Experimental intracerebral hemorrhage in the mouse: histological, behavioral, and hemodynamic characterization of a double-injection model
- PMID: 12920264
- DOI: 10.1161/01.STR.0000088061.06656.1E
Experimental intracerebral hemorrhage in the mouse: histological, behavioral, and hemodynamic characterization of a double-injection model
Abstract
Background and purpose: A major limitation of intracerebral hemorrhage (ICH) research is the lack of reproducible animal models. The present study was conducted to validate in the mouse the double-injection method of ICH initially developed in the rat. We investigated the effect of intrastriatal injection of blood or cerebrospinal fluid (CSF) on cerebral blood flow (CBF), neurological score, hematoma volume, and brain swelling.
Methods: Male C57BL/6 mice were anesthetized with halothane/nitrous oxide delivered by face mask. Rectal and cranial temperatures were regulated at 37 degrees C to 37.5 degrees C. Mice were placed in a stereotactic frame, and a 30-gauge stainless steel cannula was introduced through a burr hole into the left striatum. Each mouse received a 5-microL injection of either whole blood or CSF (over 3 minutes), followed 7 minutes later by 10 microL injected over 5 minutes. The injection cannula was slowly withdrawn 10 minutes after the second injection. Control mice had only cannula insertion. CBF was studied by laser Doppler perfusion imaging. Neurological status was evaluated on days 1 and 2. After 2 days, hematoma volume and brain swelling were calculated.
Results: Physiological values were stable. Mice with ICH but not those with CSF or cannula alone had a marked, persistent neurological deficit and a highly reproducible hematoma, whose mean+/-SEM volume was 2.0+/-0.2 mm3 compared with a lesion size of 0.2+/-0.1 mm3 in mice with CSF. Residual swelling of the ipsilateral hemisphere at 48 hours was 5.7% in the hematoma and 1.5% in the CSF groups. Relative CBF in the neocortex ipsilateral to the injection site declined by approximately 45% to 60% during the first 20 minutes after cannula insertion/injection in all groups but began to renormalize at approximately 25 to 30 minutes in the CSF and cannula-only groups; in the hematoma group, cortical hypoperfusion of approximately 35% to 50% persisted during the 90-minute measurement period.

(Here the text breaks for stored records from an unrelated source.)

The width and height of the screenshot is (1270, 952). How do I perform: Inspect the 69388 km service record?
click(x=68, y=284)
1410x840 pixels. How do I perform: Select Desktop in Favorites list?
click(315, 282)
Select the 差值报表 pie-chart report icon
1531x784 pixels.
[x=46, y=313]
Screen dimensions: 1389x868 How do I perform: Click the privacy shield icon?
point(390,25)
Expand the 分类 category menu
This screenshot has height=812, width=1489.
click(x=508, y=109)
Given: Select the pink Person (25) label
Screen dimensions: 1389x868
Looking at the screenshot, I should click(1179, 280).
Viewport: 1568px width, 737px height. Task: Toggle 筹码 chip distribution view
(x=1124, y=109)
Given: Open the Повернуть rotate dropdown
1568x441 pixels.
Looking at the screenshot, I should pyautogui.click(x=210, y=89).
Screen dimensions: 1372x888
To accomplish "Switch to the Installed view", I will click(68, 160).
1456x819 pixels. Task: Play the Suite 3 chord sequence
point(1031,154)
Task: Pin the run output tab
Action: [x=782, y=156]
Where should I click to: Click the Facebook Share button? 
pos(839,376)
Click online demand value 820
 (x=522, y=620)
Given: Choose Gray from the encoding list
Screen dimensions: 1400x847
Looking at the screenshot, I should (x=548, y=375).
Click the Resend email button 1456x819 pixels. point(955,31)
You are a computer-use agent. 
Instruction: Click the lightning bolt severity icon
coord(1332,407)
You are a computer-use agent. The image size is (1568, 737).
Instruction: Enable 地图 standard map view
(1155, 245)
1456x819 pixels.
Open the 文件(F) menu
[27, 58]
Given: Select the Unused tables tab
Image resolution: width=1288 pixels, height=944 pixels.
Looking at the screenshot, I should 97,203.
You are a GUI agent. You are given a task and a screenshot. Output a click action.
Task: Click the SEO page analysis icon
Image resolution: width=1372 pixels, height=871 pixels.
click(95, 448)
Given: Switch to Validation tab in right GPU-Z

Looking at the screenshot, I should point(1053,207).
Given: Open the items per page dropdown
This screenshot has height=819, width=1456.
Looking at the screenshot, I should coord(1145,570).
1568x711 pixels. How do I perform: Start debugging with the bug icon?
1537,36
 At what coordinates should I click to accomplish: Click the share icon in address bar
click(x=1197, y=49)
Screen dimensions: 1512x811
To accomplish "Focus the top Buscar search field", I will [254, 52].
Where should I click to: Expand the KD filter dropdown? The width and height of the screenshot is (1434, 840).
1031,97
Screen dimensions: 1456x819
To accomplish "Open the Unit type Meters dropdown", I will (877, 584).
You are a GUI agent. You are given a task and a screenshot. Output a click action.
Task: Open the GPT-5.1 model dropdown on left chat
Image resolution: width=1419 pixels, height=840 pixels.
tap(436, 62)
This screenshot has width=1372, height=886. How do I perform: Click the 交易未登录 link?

Conclusions: The present ICH model in mice produces a consistent neurological deficit, hypoperfusion, hematoma volume, and brain swelling. This model closely mimics human hypertensive basal ganglionic ICH and should be useful for the evaluation of pharmaceutical therapies. Laser Doppler perfusion imaging is a useful new technique to quantify relative CBF changes and can be used for studies of dynamic changes of CBF in this in vivo model of ICH in mice.